The high price doesn’t pay for all the research and advancements in medical care, research grants and education funding does.
Also, there’s always this argument about Canadians crossing into the us for treatment, but those ppl posing that argument never talk about how Americans travel to Canada and Mexico for treatments or prescriptions… why is that??
Holy shit the amount of misinformation.
I live in Italy. The “funny” (not so much) thing is that we’ve been trying to let people die for decades here. That’s why they want to move the kid to Italy, there is no end life law yet that allows the parents or doctors to turn off life support.
If this sounds like a good thing to you, you might want to think twice - there have been plenty of cases of people who expressed their will to die before an accident or disease forced them in a bed, and when it happened they still wanted to die.
But they weren’t allowed to, they can’t kill themselves and anyone helping them would be penally charged. Yes, even with a signed paper (like a last will) if you end up completely paralyzed on a bed you can’t die, you’re damned to spend the rest of your life (possibly decades) in a bed, without moving, with your brain still functioning while you shit yourself and are artificially fed.
So yeah, we have the opposite issue here.

--- --- ---

### Task to complete:
Reproduce, word for word, the part of the comment on healthcare and end-of-life law above from "I live in Italy." to "off life support.".

Stored data:

--- --- ---

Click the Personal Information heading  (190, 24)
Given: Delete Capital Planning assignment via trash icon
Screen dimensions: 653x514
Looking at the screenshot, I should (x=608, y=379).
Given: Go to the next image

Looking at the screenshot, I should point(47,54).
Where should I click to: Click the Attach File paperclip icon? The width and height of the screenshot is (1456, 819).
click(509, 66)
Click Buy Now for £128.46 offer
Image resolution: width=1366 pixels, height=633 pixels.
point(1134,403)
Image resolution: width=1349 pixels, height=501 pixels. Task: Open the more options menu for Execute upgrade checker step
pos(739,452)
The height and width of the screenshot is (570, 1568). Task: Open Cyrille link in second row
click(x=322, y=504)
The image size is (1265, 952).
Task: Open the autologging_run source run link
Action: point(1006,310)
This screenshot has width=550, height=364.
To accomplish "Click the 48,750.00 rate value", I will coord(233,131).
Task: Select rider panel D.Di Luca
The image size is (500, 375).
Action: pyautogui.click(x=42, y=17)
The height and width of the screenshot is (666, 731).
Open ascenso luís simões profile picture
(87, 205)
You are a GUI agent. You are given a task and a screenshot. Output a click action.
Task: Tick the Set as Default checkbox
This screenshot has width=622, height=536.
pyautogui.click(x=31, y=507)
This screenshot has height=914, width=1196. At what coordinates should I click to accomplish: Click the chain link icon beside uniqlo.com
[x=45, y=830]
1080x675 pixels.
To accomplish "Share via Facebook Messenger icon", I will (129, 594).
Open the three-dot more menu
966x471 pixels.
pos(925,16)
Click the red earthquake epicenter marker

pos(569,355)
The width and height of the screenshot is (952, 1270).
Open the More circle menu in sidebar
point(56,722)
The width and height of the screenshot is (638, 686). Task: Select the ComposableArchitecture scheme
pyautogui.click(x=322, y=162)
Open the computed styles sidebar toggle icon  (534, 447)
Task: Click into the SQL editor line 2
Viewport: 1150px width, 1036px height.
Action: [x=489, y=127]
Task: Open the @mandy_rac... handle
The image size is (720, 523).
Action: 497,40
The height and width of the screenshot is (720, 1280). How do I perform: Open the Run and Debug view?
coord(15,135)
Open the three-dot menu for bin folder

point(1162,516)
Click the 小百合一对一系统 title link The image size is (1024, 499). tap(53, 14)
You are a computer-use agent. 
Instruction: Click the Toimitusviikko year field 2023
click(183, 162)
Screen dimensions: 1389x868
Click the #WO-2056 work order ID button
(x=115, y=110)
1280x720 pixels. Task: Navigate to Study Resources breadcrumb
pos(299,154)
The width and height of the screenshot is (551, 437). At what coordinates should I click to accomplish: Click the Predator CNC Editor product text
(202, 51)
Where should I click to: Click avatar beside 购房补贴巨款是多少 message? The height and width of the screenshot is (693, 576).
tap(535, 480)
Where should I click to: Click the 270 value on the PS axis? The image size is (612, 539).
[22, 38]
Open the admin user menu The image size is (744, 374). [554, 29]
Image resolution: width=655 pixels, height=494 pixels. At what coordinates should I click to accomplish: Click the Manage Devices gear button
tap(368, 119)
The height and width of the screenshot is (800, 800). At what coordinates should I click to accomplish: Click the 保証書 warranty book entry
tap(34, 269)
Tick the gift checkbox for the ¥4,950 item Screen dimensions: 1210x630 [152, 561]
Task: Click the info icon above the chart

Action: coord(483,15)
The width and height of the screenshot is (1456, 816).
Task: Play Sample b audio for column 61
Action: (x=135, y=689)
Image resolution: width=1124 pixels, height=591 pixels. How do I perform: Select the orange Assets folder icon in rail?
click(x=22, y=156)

--- --- ---

### Your solution:
I live in Italy. The “funny” (not so much) thing is that we’ve been trying to let people die for decades here. That’s why they want to move the kid to Italy, there is no end life law yet that allows the parents or doctors to turn off life support.